→ **Text passage**:
Man: Eh, it's cool.  I'm just... kinda mad over all the being murdered, kinda rethinking the whole "valuable cultural heritage" thing.  And look, now they're trying to sabotage all the totally awesome moves I just pulled and bring back the dark ages.

Jesus: In all fairness, 'dark ages' isn't really--

Man: People worshipping you burned my big workshop library in Alexandria, along with like 90% of my notes.  Twice.  Then let another bunch do it a third time.

Jesus: Well, technically that wasn't this group that worshipped me, it was this other group that worships me in a slightly less fervent--

Man: And your 'true church' guys in Europe specifically destroyed academic texts and even all the poetry major crap except a few bits of pop culture readily recontextualized as Christian or so pervasive at every level of society it literally couldn't be removed.  They had a special hatred of engineering and science, if I'm recalling.

Jesus: Well, they preserved--

Man: And then they added insult to injury by repeatedly and loudly claiming to preserve 'all the important stuff'.  I mean really?  Tacitus?  The TMZ of Rome?  But not how to make Goddamned concrete to preserve the basic logistics of civilization?

God: Sorry, I was kind of on a roll that day.

Jesus: Shut up, Dad, I'm trying to convert here.

Man: Seriously, I'm starting to think we'd all be better off without you.

*man is lynched, burned, and stabbed repeatedly for Atheism for another century*

Man: Goddammit, seriously?

God: Actually, with you on that one, those that do violence in my name shall burn in the lake of fire for eternity.

Man: Wait, isn't that the muslim terminology for it?

God: I'm the Gaiafarking personification of the collective forces of nature and history, do you really think I keep track of the stupid shiat my son's idiot followers get up to?

Man: Sigh, fine.  Buck passed or whatever.  Now excuse me as I craft this constitutional republic as a final 'fark off' to your stupid, stupid influence whose value assessment I've now had stabbed out of me completely.  I mean, I wanted to keep you around for sentiment, but it's achingly clear that you're not actually a thing, or at least personification is an inaccurate way to characterize the set of forces you represent.

Jesus: Oh nooooooooooo

God: Shut up, JFC.  I've been telling the scientists this since like negative 500 CE, if I had emotions I'd frankly be glad someone's caught on.  Good luck with your "protecting yourself from stupid" idea, kid.  Because I made it REALLY, REALLY difficult.

Man: No kidding.

→ **Records shown**:
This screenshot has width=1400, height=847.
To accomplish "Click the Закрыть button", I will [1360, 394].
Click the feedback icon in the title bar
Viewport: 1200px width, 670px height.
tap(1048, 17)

→ **Parts of the exercise**:
a. Copy the dialogue word for word, everything from "God: I'm the" down to "forces you represent.".
b. Name every character who speaks in the dialogue.
c. Continue the dialogue from its final line.

→ **Results for each task**:
a.
God: I'm the Gaiafarking personification of the collective forces of nature and history, do you really think I keep track of the stupid shiat my son's idiot followers get up to?

Man: Sigh, fine.  Buck passed or whatever.  Now excuse me as I craft this constitutional republic as a final 'fark off' to your stupid, stupid influence whose value assessment I've now had stabbed out of me completely.  I mean, I wanted to keep you around for sentiment, but it's achingly clear that you're not actually a thing, or at least personification is an inaccurate way to characterize the set of forces you represent.

b. Man, Jesus, God

c.
*man finally gets some atheists elected to things in the first word*

*first atheist regime is idealistic, follows up an awesome Lenin with a... not so awesome Stalin.*


Man: fark.  Drawing board.

Jesus F Christ: You knoooow, my system is actually known to be quite staaaaable.

Man: Oh, stabilizing in the plague years with the rational people eternally on fire.  Thanks, but no.  Maybe the US again?  They were looking OK until the cold war drove them crazy.

Jesus: Look, man, I forgive you your straying.  Just come back, it's not like you'll ever convince anyone that sleeping with another man is OK at this point, or that the tale of the sons of Abraham isn't a literal warning to avoid race mixing... wait, they what?  And then they what?

*man GRINS SMUGLY, mostly because he's somehow NOT ON FIRE this time despite people SETTLING THEIR differences through PROTEST MOVEMENTS rather than the traditional Christian CASUAL MURDER*

Man: All right, I put up with this shiat for almost two millennia and you did absolutely nothing to save anything but my "soul", which God is now telling me isn't a thing that exists anyway.  I'm done with your passive-aggressive murdery shiat, I'm making history all about uncovering what actually happened instead of accepting religious sources as legit now.  See ya.

Jesus:  WHAT?  You can't fire me!  You need me!  Peace on earth, bro!  Peace on earth!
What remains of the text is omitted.